**WORK REQUEST:**
The answer must consist of every record, printed exactly as it stands.

____ AVAILABLE RECORDS

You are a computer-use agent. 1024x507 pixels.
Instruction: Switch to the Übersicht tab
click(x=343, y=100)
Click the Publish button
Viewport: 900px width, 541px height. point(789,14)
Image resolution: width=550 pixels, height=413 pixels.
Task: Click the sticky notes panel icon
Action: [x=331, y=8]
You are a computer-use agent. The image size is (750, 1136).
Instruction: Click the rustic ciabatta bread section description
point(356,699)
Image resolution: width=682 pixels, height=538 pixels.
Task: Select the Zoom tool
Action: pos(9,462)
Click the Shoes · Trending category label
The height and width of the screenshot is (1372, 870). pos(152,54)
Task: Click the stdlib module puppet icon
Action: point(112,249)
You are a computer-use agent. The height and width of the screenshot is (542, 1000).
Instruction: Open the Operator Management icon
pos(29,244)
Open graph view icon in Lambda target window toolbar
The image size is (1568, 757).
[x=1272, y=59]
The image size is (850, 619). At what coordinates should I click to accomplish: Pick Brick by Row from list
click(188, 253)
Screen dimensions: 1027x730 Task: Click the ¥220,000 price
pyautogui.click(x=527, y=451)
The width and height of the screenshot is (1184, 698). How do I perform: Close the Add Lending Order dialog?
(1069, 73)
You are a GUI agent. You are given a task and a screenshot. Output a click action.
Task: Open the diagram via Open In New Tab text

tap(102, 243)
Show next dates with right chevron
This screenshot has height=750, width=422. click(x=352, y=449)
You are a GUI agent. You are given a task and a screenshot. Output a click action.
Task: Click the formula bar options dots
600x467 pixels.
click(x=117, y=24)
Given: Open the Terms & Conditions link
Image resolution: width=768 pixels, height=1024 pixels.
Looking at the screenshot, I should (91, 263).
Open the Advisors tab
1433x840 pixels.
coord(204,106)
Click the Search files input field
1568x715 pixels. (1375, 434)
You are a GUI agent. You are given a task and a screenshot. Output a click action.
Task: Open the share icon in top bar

________

**ANSWER SPACE:**
You are a computer-use agent. 1024x507 pixels.
Instruction: Switch to the Übersicht tab
click(x=343, y=100)
Click the Publish button
Viewport: 900px width, 541px height. point(789,14)
Image resolution: width=550 pixels, height=413 pixels.
Task: Click the sticky notes panel icon
Action: [x=331, y=8]
You are a computer-use agent. The image size is (750, 1136).
Instruction: Click the rustic ciabatta bread section description
point(356,699)
Image resolution: width=682 pixels, height=538 pixels.
Task: Select the Zoom tool
Action: pos(9,462)
Click the Shoes · Trending category label
The height and width of the screenshot is (1372, 870). pos(152,54)
Task: Click the stdlib module puppet icon
Action: point(112,249)
You are a computer-use agent. The height and width of the screenshot is (542, 1000).
Instruction: Open the Operator Management icon
pos(29,244)
Open graph view icon in Lambda target window toolbar
The image size is (1568, 757).
[x=1272, y=59]
The image size is (850, 619). At what coordinates should I click to accomplish: Pick Brick by Row from list
click(188, 253)
Screen dimensions: 1027x730 Task: Click the ¥220,000 price
pyautogui.click(x=527, y=451)
The width and height of the screenshot is (1184, 698). How do I perform: Close the Add Lending Order dialog?
(1069, 73)
You are a GUI agent. You are given a task and a screenshot. Output a click action.
Task: Open the diagram via Open In New Tab text

tap(102, 243)
Show next dates with right chevron
This screenshot has height=750, width=422. click(x=352, y=449)
You are a GUI agent. You are given a task and a screenshot. Output a click action.
Task: Click the formula bar options dots
600x467 pixels.
click(x=117, y=24)
Given: Open the Terms & Conditions link
Image resolution: width=768 pixels, height=1024 pixels.
Looking at the screenshot, I should (91, 263).
Open the Advisors tab
1433x840 pixels.
coord(204,106)
Click the Search files input field
1568x715 pixels. (1375, 434)
You are a GUI agent. You are given a task and a screenshot. Output a click action.
Task: Open the share icon in top bar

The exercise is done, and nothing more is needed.